What do third-party lab results mean for CBD benefits, and for our customers' knowledge? First, let's be clear. When you buy CBD, you always want to see third-party lab tests done. Always. Why? Cannabis oil lab results show that a company's products are purely hemp-derived, and meet the standards of the U.S. Farm Bill that legalized hemp products. Compliance with the federal Bill must be at the top of priorities for a production and marketing of any hemp product.
When an independent third party provides lab test results, this shows that the quality of cannabis-derived products has been professionally examined. This is super important in a market that operates without FDA standards for label specifics.
You need authentic guidance in order to steer clear of false marketing ploys and exaggerated health claims. We all do. That is why the public eagerly awaits more FDA guidance.
Meanwhile, good makers of CBD products follow the current federal standards, pay for lab testing, and label our products with care and specificity.
Let's Look at the Legal Context Surrounding CBD Right Now.
First, people might ask: is CBD legal? It is. The recent explosion of CBD products wherever you look can mainly be traced to evolution of the law.
State laws were in the forefront of making CBD available to the public. Then came the 2018 Farm Bill, which released hemp from being categorized with marijuana under the federal Controlled Substances Act. CBD, under the Farm Bill, means cannabis and cannabis-derived products that have very low concentrations of delta-9-tetrahydrocannabinol (that's THC, responsible for the "high" from marijuana). In legally available CBD, the maximum can only be 0.3% THC.
As we see, the law is certainly involved. And if a company markets products with CBD on the label, regulatory authorities will take note.

SOURCE MATERIAL ->
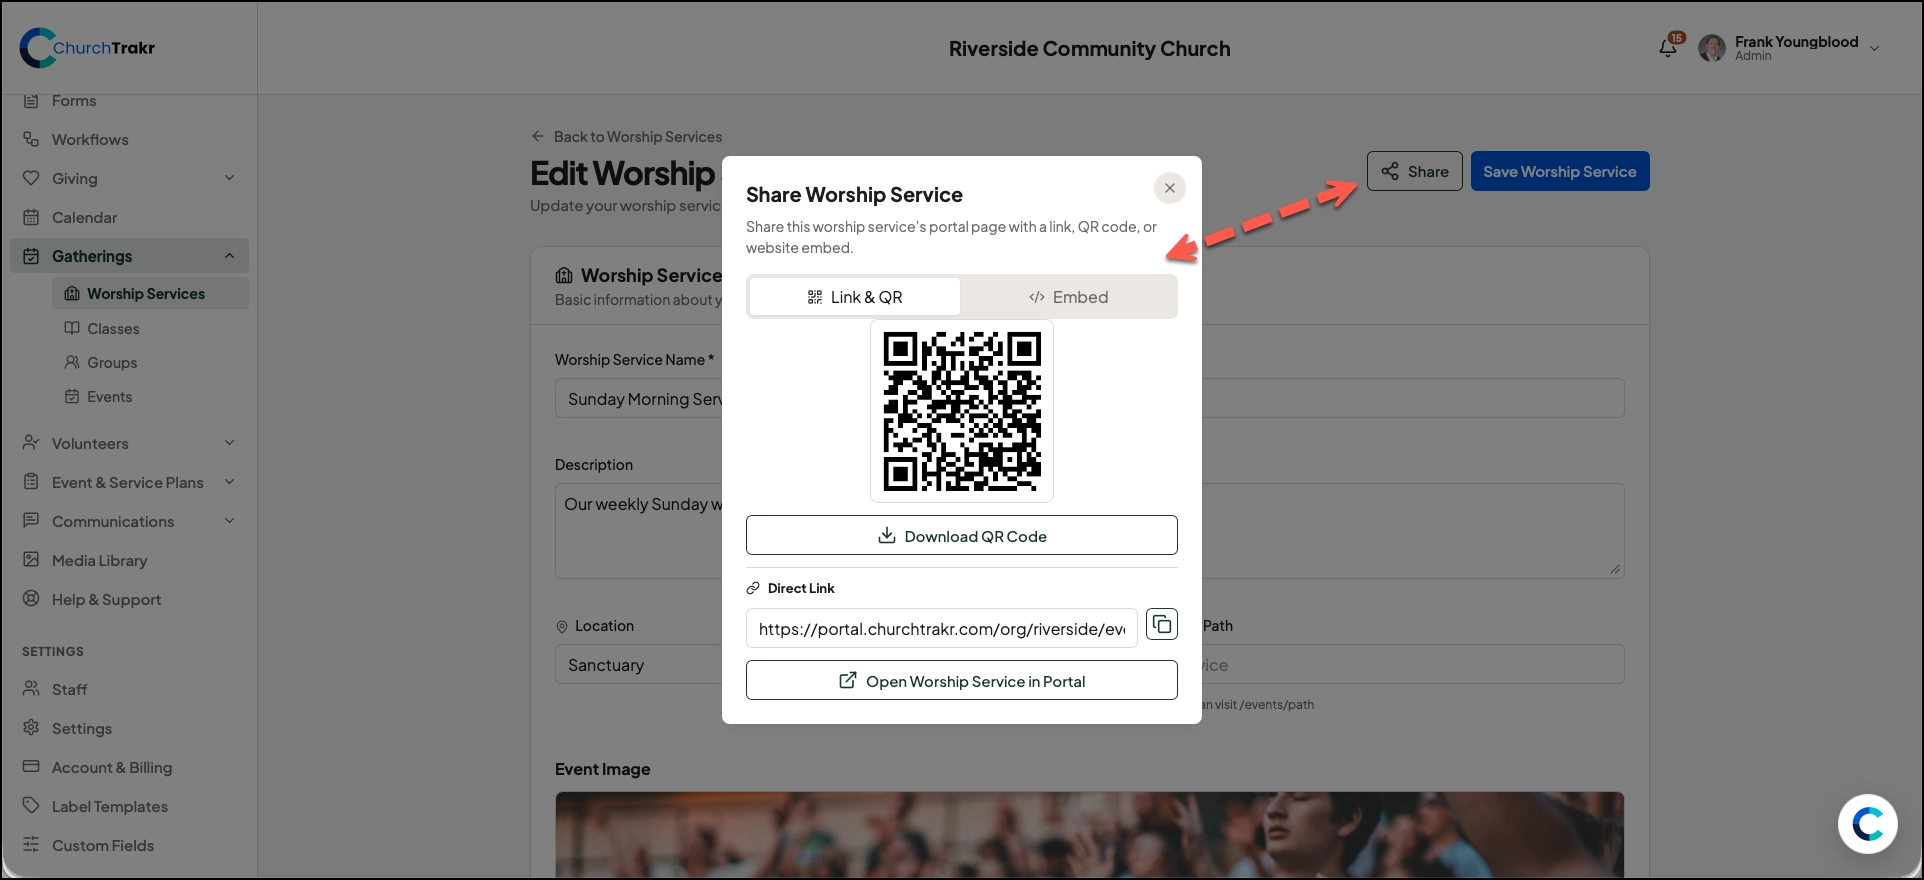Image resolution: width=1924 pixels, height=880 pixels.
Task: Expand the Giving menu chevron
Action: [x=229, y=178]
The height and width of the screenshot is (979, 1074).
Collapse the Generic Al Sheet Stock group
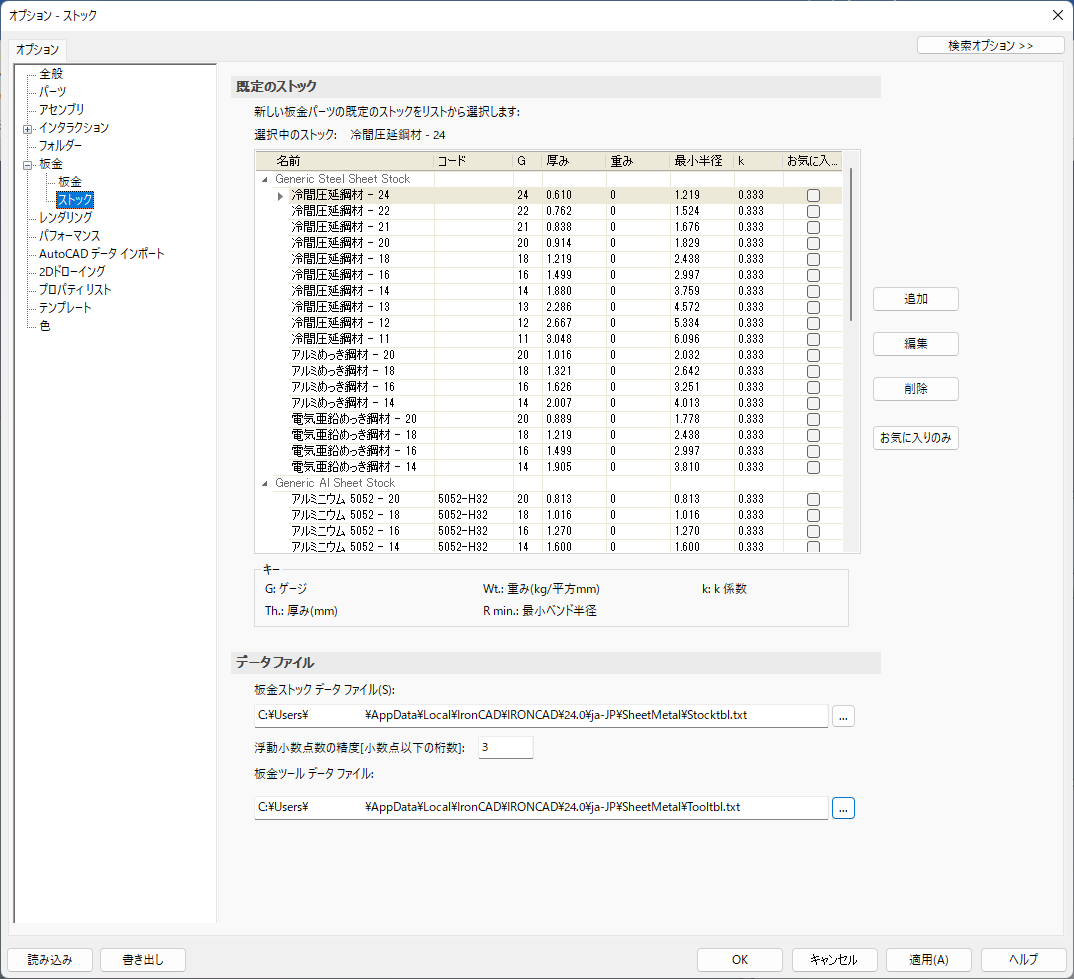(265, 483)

TASKS TO PERFORM ->
A - Decide whether each statement below agrees with the text on CBD lab testing. Answer yes or no for each, and quote the words of the text that decide it.
(i) The 2018 Farm Bill took hemp out of the marijuana category under the federal Controlled Substances Act.
(ii) Legally available CBD may contain up to 3% THC.
(iii) The FDA has set standards for what CBD labels must specify.
B - According to the text on CBD lab testing, what is the recent explosion of CBD products mainly traced to?
C - Continue the text on CBD lab testing, picking up after its final sentence.

RESULTS FOR EACH TASK ->
A -
(i) Yes: "Then came the 2018 Farm Bill, which released hemp from being categorized with marijuana under the federal Controlled Substances Act."
(ii) No: "In legally available CBD, the maximum can only be 0.3% THC."
(iii) No: "This is super important in a market that operates without FDA standards for label specifics."

B - It is mainly traced to the evolution of the law.

C -
In short, CBD does falls under certain legal requirements that govern federally regulated products. The Food and Drug Administration (FDA) reviews both the style and substance of CBD advertising. And the FDA does consider CBD products in the general category of drugs — at least when they are intended to ease symptoms of disease or to influence any of our bodies' functions. As the FDA states, the agency's priority is protecting the public's health. Part of that role involves educating the public as to whether products can put anyone's health and safety at risk. Therefore, the agency has the legal task of exposing false claims that any product could avert, diagnose, ease, or reverse serious diseases.
Yes, the FDA Does Examine CBD Claims.
The FDA not only examines claims. It has run tests to identify the chemicals present in some CBD oil and other cannabinoid products. It turns out that a high number of the products the FDA assessed did not actually contain the levels of CBD the company claimed to be selling. These companies should be stopped. Customers hoping to benefit from the effects of CBD should never be induced to buy snake oil products that have little or no actual CBD.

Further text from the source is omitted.